• _ASSIGNMENT_
Only the lines from the one that contains "Click the selected 1 rating for In Person" through the end of the entries, both included, should be transcribed, exactly and without pictures.

Segment Start: EXERCISE MATERIAL

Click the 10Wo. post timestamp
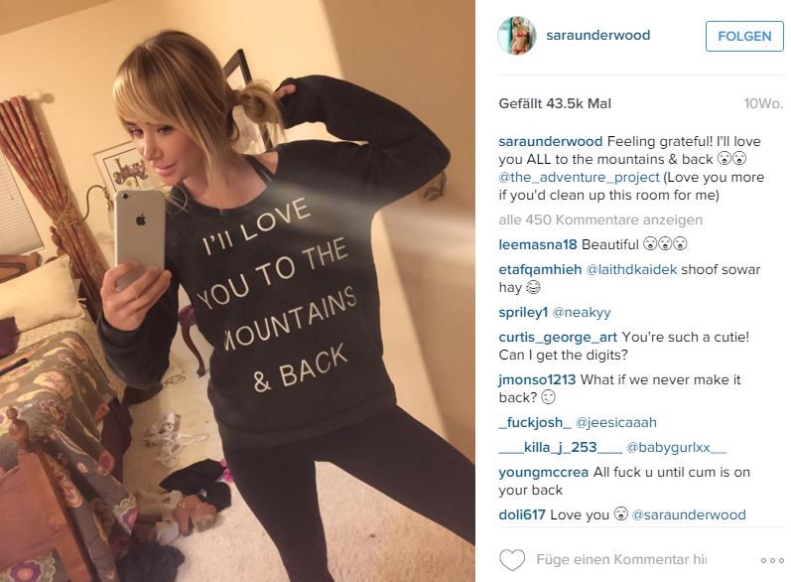This screenshot has width=791, height=582. pos(763,104)
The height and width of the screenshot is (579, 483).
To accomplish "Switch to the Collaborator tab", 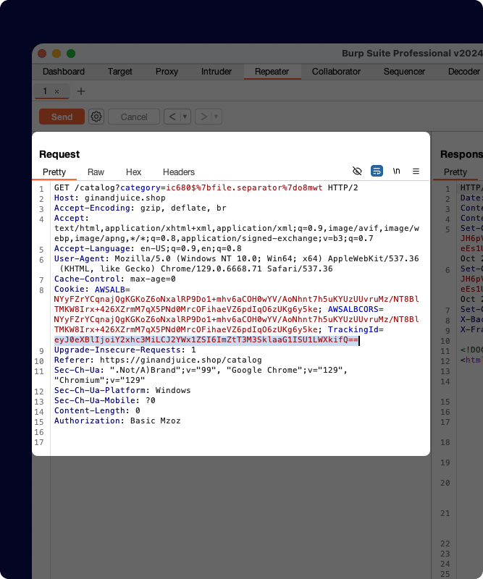I will [336, 72].
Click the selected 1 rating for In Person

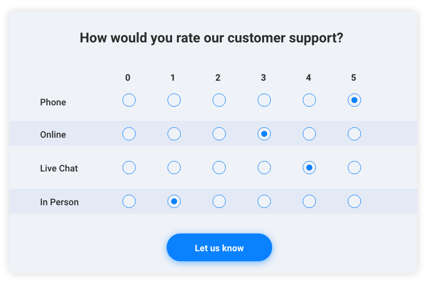[174, 202]
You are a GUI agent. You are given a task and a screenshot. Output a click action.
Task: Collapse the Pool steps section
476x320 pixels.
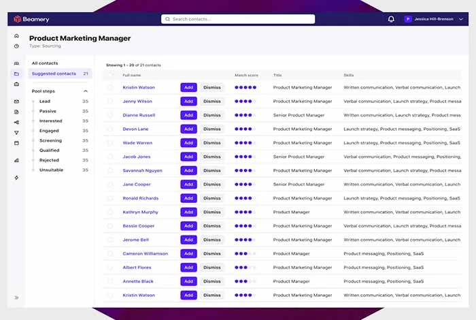coord(86,91)
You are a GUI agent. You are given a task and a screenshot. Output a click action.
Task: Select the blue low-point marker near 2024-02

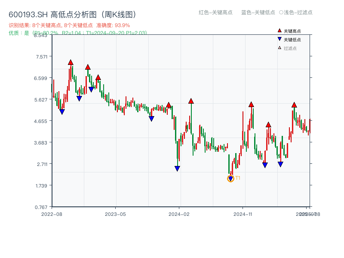(x=177, y=169)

Segment End: EXERCISE MATERIAL

• _RESPONSE AREA_
Click the selected 1 rating for In Person

[174, 202]
You are a GUI agent. You are given a task and a screenshot. Output a click action.
Task: Collapse the Pool steps section
476x320 pixels.
coord(86,91)
You are a GUI agent. You are given a task and a screenshot. Output a click action.
Task: Select the blue low-point marker near 2024-02

(x=177, y=169)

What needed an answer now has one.